Die Botschaft, die Merkel mit diesem Film einer leidenschaftlichen Liebe zweier junger Ost-Berliner senden wollte, war die einer Sehnsucht nach großer Versöhnung. „Was das Leben wirklich ausmacht“, das habe sie an diesem Film fasziniert, sagt die Kanzlerin. „Gefühle, die man in der DDR hatte, genauso wie im Westen, ganz ohne System.“ Merkel, wie sie beiden Seiten des vereinten Landes die Hände reicht: Denen, die im Westen verstehen mögen, was das Leben auf der anderen Seite der Mauer wirklich ausgemacht hat und den anderen, die wie sie aus einer DDR kamen, in der es nicht nur politische Opfer und Stasi-Täter gab, sondern Menschen, die ihr ganz normales Leben gelebt haben. Die, wie sie selbst, Beatles hörten, Jungs mit langen Haaren kannten und denen „die Kohlen zum Heizen einfach so vor die Tür gekippt“ wurden.

„Mein Leben in der DDR war in der Summe nicht umsonst“, sagt Merkel und berichtet an diesem Abend ausufernd, wie sie als Schülerin in Templin Jeans von ihren Tanten aus dem Westen geschickt bekam, aber nicht die so sehr ersehnte gelbe Bluse („Gelbe Blusen waren in dem Jahr im Westen nicht modern“). Und wie sie in einer Bruchbude in Berlin Prenzlauer Berg (Schönhauser Allee, Hinterhof) gehaust hat und ihr Vater an ihrem 30. Geburtstag mäkelte: „Weit hast Du’s ja noch nicht gebracht.“ Einen Kaffee hat er trotzdem bekommen, „türkisch“, was so viel heißt wie „ohne Filter aufgegossen“ und ein ostdeutscher Inbegriff von lockerer Gemütlichkeit war.
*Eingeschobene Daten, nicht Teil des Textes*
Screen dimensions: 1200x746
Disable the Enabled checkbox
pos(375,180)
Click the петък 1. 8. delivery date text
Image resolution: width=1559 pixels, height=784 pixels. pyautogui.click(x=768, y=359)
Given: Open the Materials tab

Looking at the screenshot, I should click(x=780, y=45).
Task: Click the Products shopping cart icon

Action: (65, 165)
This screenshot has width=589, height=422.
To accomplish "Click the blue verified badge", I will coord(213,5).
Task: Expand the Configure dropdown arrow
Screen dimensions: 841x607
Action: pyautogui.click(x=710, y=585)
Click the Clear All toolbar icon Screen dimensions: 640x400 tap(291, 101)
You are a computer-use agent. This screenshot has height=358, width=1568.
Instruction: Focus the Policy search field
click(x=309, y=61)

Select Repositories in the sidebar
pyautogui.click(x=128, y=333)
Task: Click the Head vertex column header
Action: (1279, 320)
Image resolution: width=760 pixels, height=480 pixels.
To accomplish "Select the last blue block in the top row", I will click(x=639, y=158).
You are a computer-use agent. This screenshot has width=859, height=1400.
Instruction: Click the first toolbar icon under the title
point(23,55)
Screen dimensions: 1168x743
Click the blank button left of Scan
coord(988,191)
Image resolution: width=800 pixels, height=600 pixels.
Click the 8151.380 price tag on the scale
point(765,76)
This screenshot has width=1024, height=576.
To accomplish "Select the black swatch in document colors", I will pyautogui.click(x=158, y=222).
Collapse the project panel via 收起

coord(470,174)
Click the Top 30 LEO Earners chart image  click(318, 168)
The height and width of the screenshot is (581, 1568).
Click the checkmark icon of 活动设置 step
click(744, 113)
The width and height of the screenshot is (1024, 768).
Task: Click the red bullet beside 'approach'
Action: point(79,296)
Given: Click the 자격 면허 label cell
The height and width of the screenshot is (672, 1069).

Merkel schrieb Arbeiten über Marxismus-Leninismus

Fast eine Stunde lang hat Merkel all diese kleinen Alltagsgeschichten aus ihrem Ost-Leben erzählt. Bardame war sie in der Disko, mit Blaupapier konnte sie nicht umgehen und an ihren Wänden hingen Poster von Chris Doerk und Frank Schöbel genauso wie von den Stones. Ein Plädoyer für das Verstehen und Vergeben für alle, die irgendwie mitgemacht haben, in der FDJ, bei den Jungpionieren, in der DDR-Gewerkschaft FDGB und der „Deutsch-Sowjetischen Gesellschaft“. Ein Plädoyer wohl auch für sie selbst. Denn wiedervereinigt, sagt Merkel, hätten sich schließlich 1990 „Menschen und keine Systeme“. Weil diese Menschen „ihre Biografien nicht einfach tilgen können, muss man sie mit ihren Biografien annehmen“. Und dann: „Auch ich war in der Deutsch-Sowjetischen Freundschaft.“

Als sei nichts dabei, Mitglied dieser antidemokratischen Vereinigung gewesen zu sein, in der praktisch fast alle erwachsenen DDR-Bürger waren. Angela Merkel jedenfalls findet an diesem Sonntagabend nichts Verwerfliches mehr daran und scherzt sogar über ihre Arbeiten über „M-L“ (Marxismus-Leninismus), die sie gleich mehrfach während ihres Studiums habe schreiben müssen.

Es gab Leute an diesem Sonntagabend im Kino, die fanden Merkels späte Sicht auf die Dinge überzeugend, es wurde viel applaudiert. Aber es gab auch welche, die meinten, es sei gefährlich, das Mitmachen der „einfachen Leute" zu verharmlosen. Ob es nun arglos, aus Angst oder Karrieregründen geschah.